start

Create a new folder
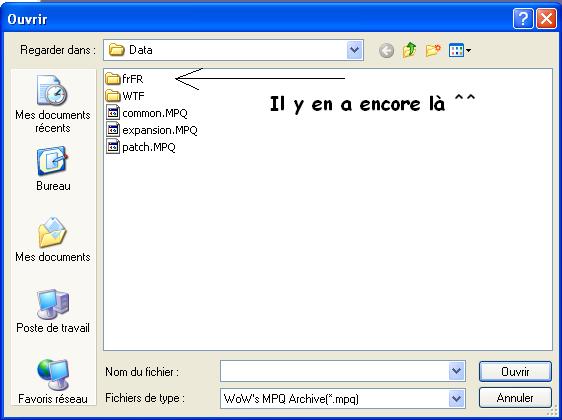562x420 pixels. point(433,50)
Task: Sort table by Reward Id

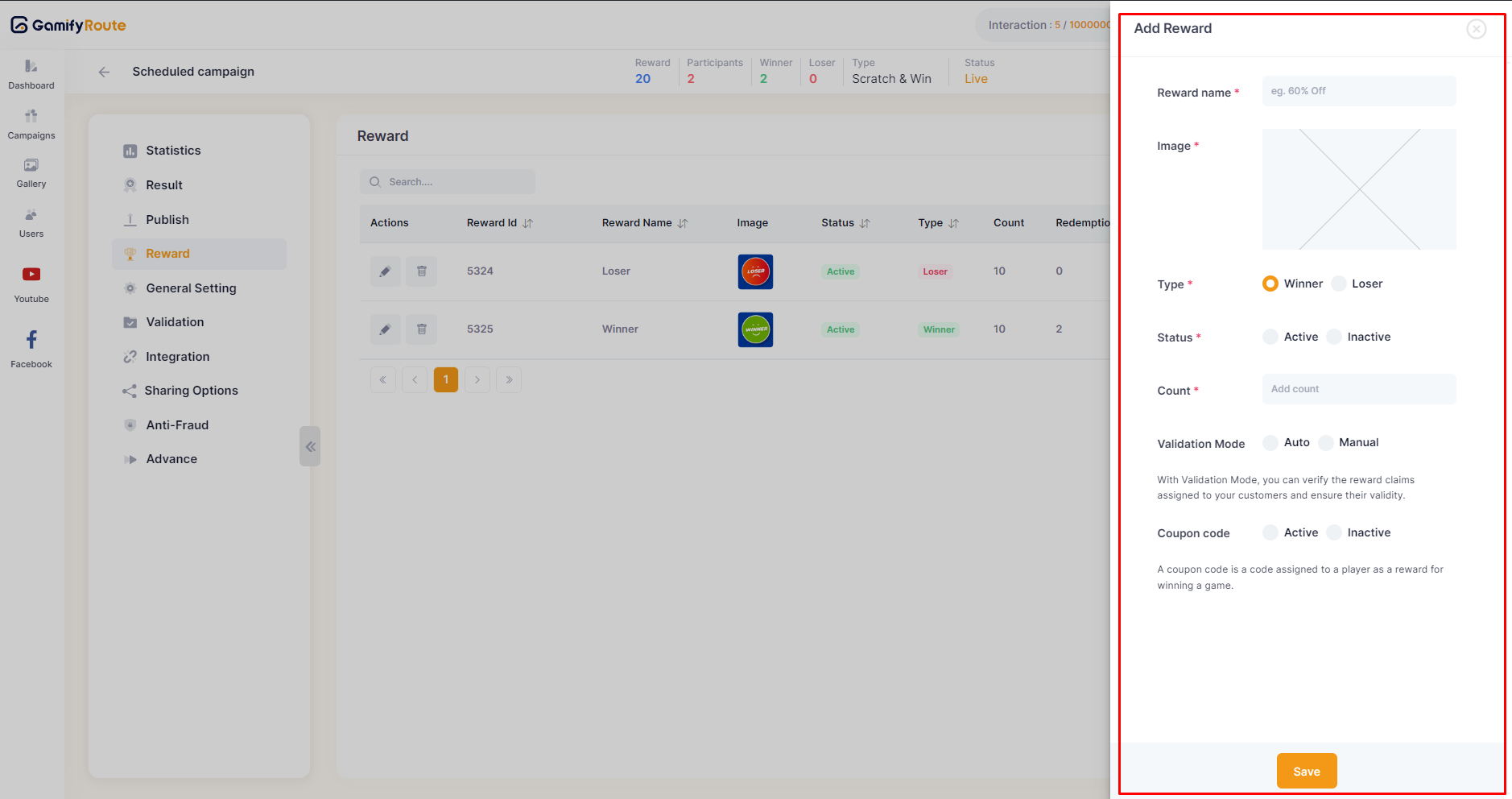Action: click(527, 223)
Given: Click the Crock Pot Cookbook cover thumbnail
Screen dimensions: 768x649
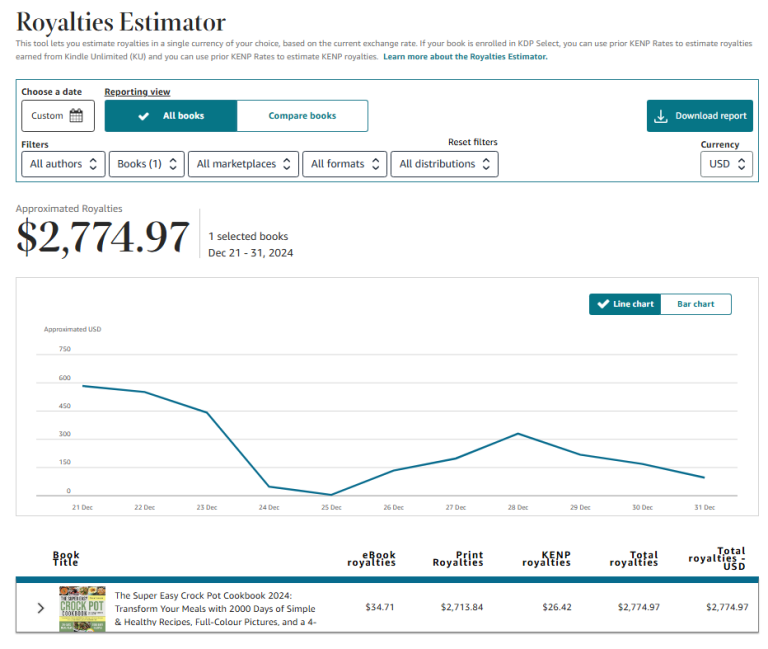Looking at the screenshot, I should [83, 607].
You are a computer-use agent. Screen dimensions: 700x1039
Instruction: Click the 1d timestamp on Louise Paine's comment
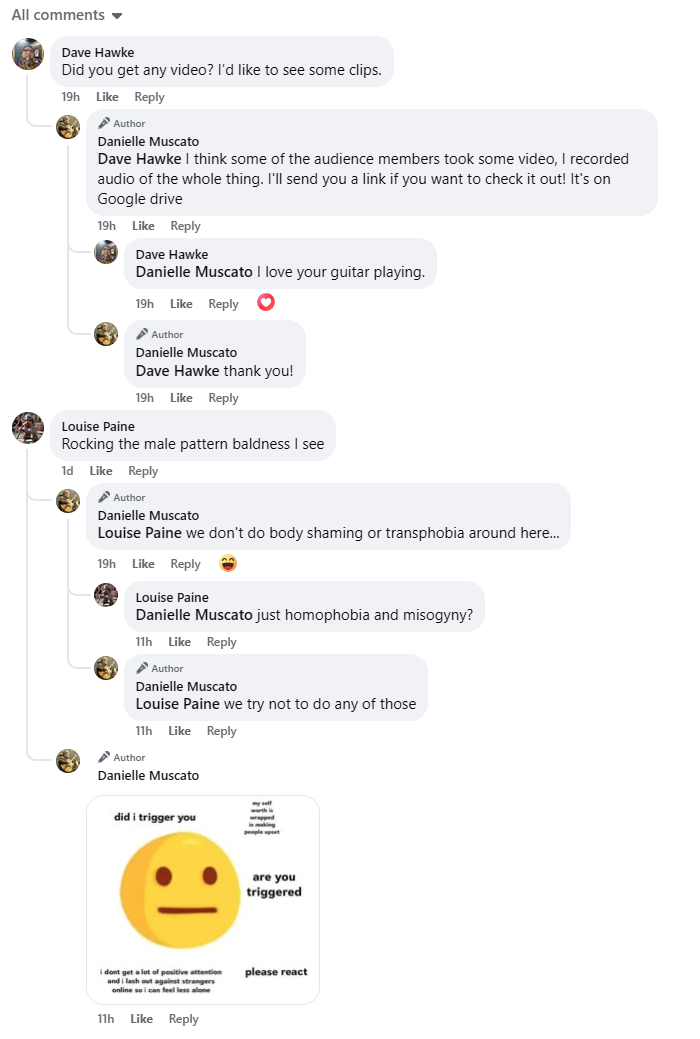click(x=68, y=470)
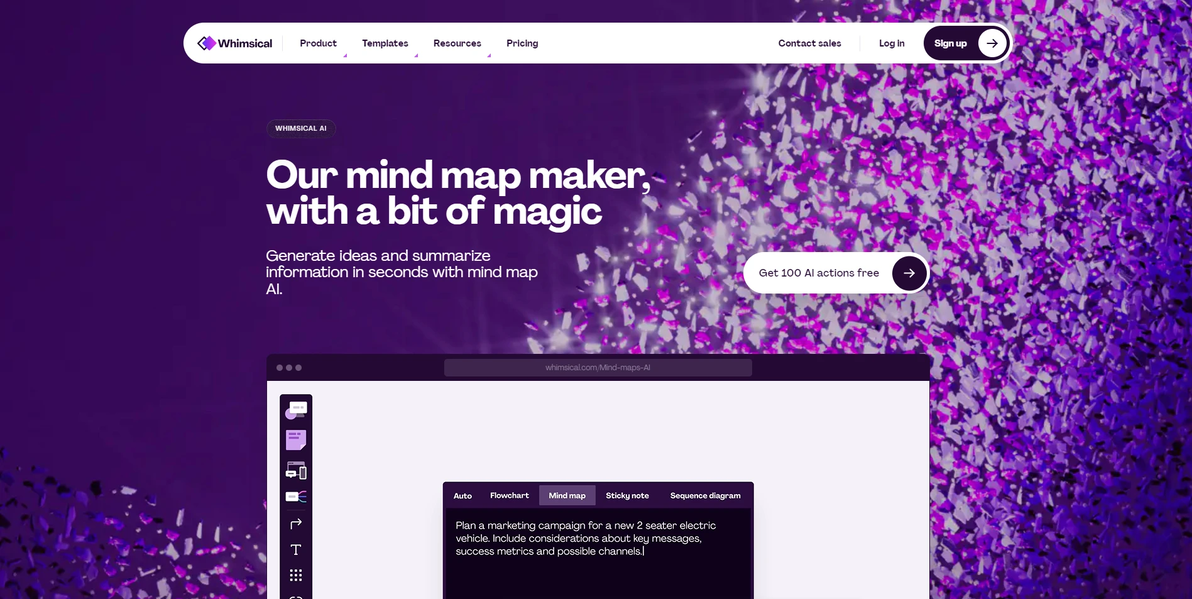Switch to the Flowchart tab
This screenshot has height=599, width=1192.
tap(509, 496)
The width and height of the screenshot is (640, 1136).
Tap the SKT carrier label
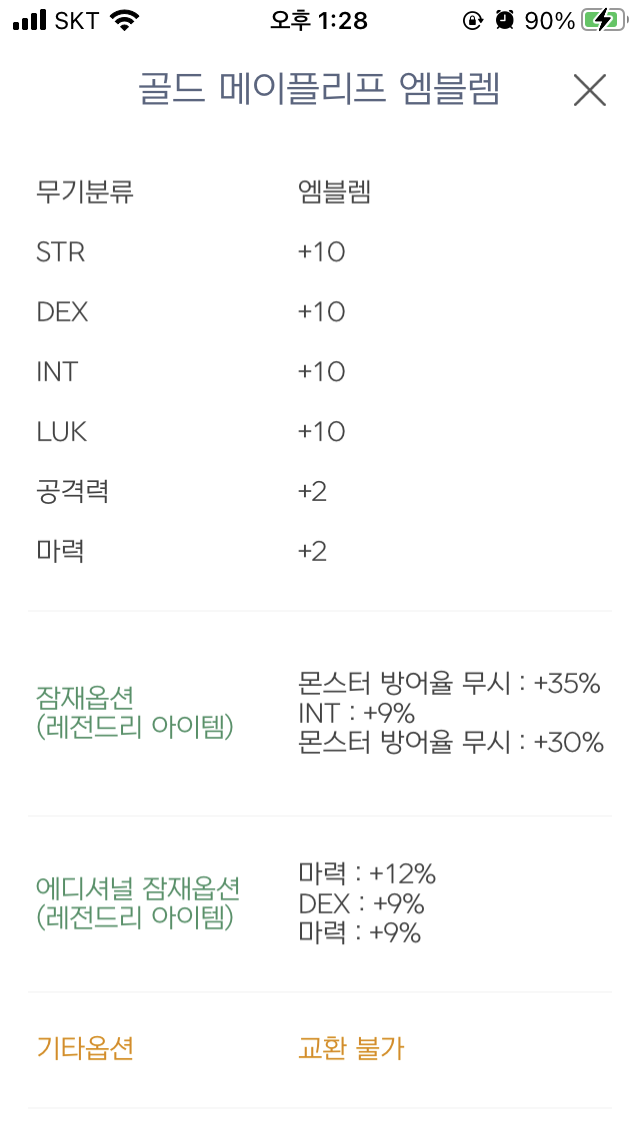point(78,20)
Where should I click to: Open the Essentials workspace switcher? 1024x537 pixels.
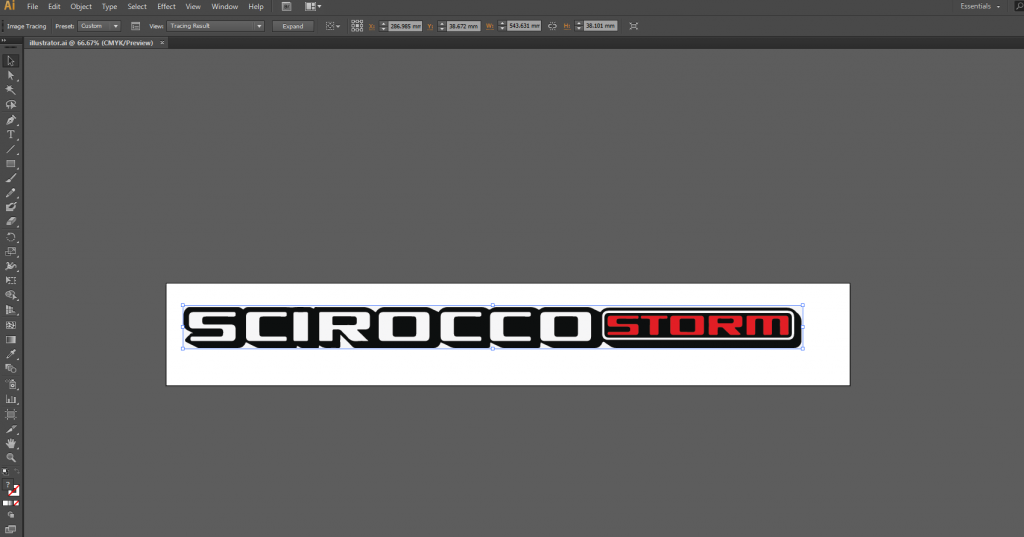(x=980, y=6)
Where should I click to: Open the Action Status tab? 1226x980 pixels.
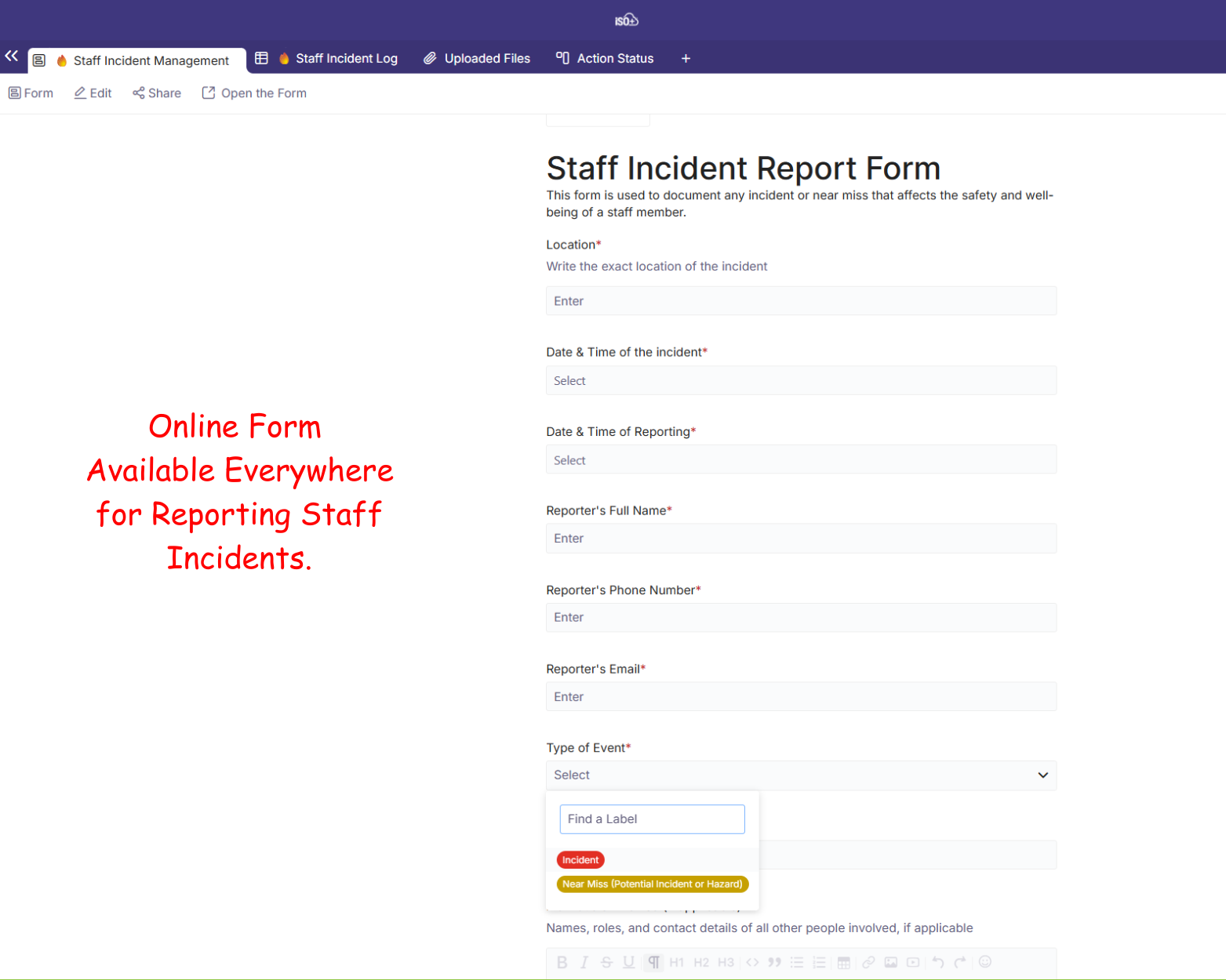click(x=615, y=59)
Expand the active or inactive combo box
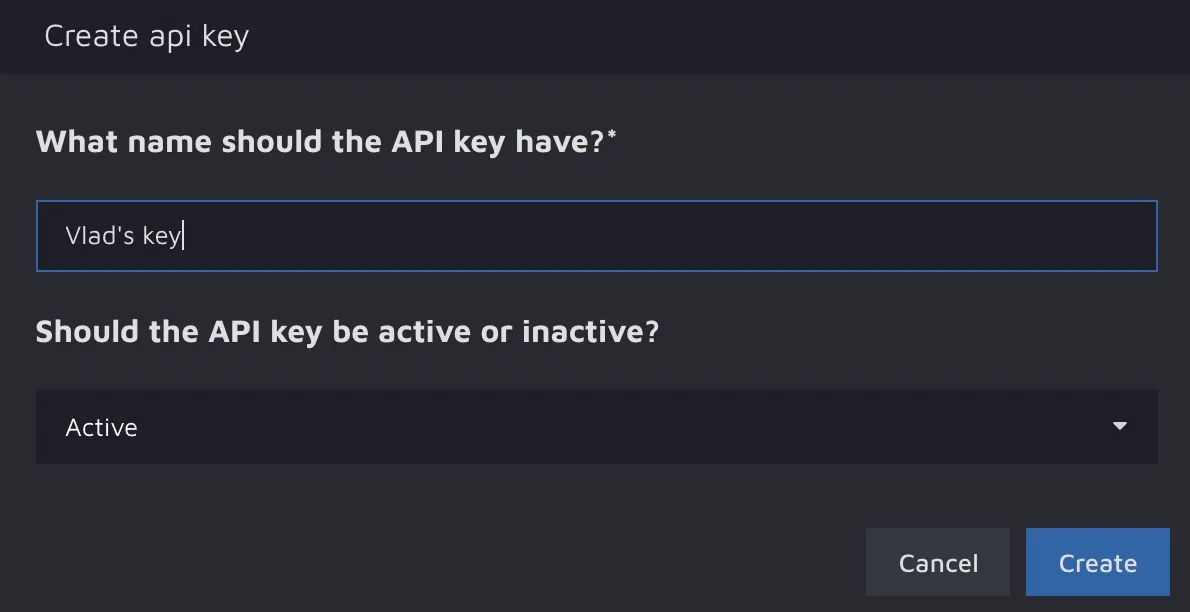Image resolution: width=1190 pixels, height=612 pixels. [596, 427]
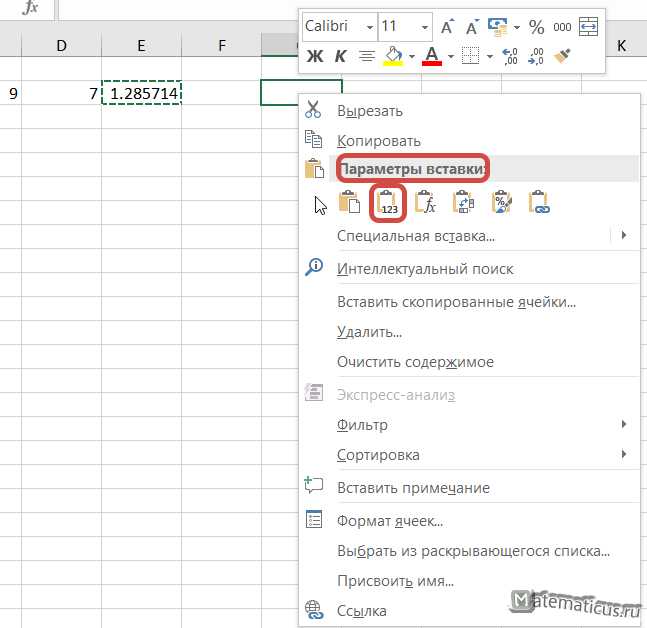Choose Вырезать from the context menu

pyautogui.click(x=369, y=111)
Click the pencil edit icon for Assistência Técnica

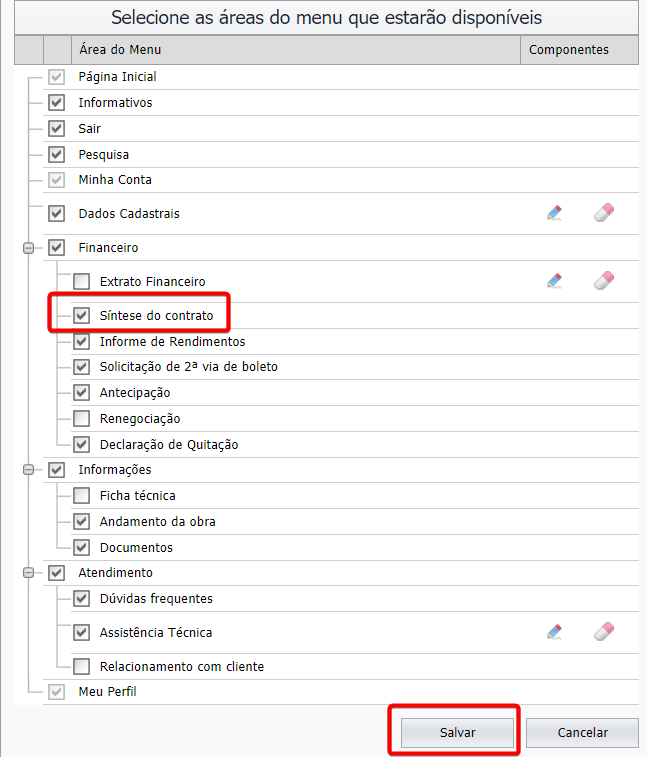(554, 632)
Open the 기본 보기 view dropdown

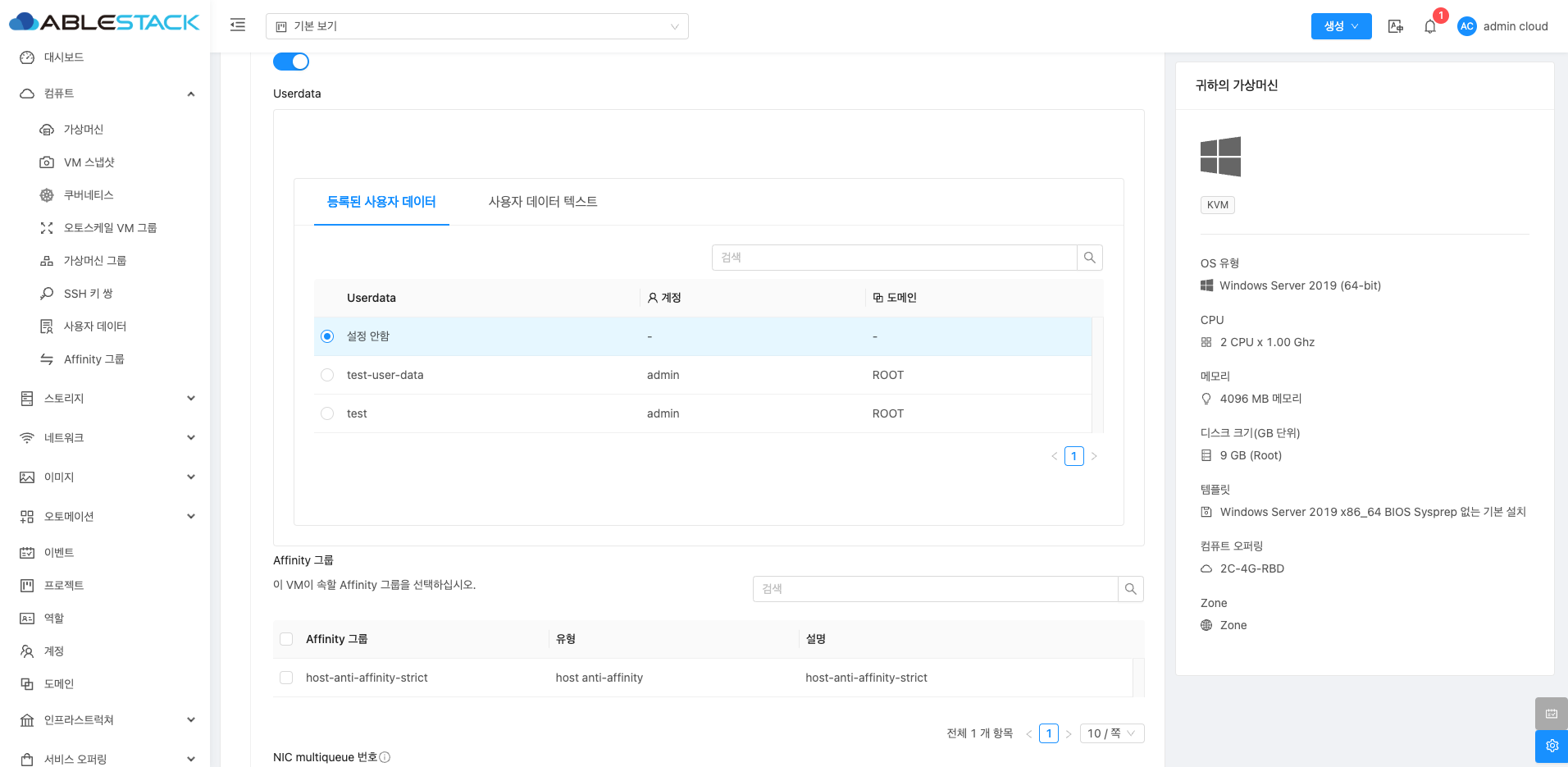[x=476, y=26]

end

> STATED PROBLEM
Recast everything above, from the line containing "Expand the active or inactive combo box" down to the end of the material, as a JSON list of strings with one string per line. Skip blank lines and leave the pictures out.

> REPLY TO THE EXERCISE
[
  "Expand the active or inactive combo box",
  "Image resolution: width=1190 pixels, height=612 pixels. [596, 427]",
  "Choose Вырезать from the context menu",
  "pyautogui.click(x=369, y=111)",
  "Click the pencil edit icon for Assistência Técnica",
  "(554, 632)",
  "Open the 기본 보기 view dropdown",
  "[x=476, y=26]"
]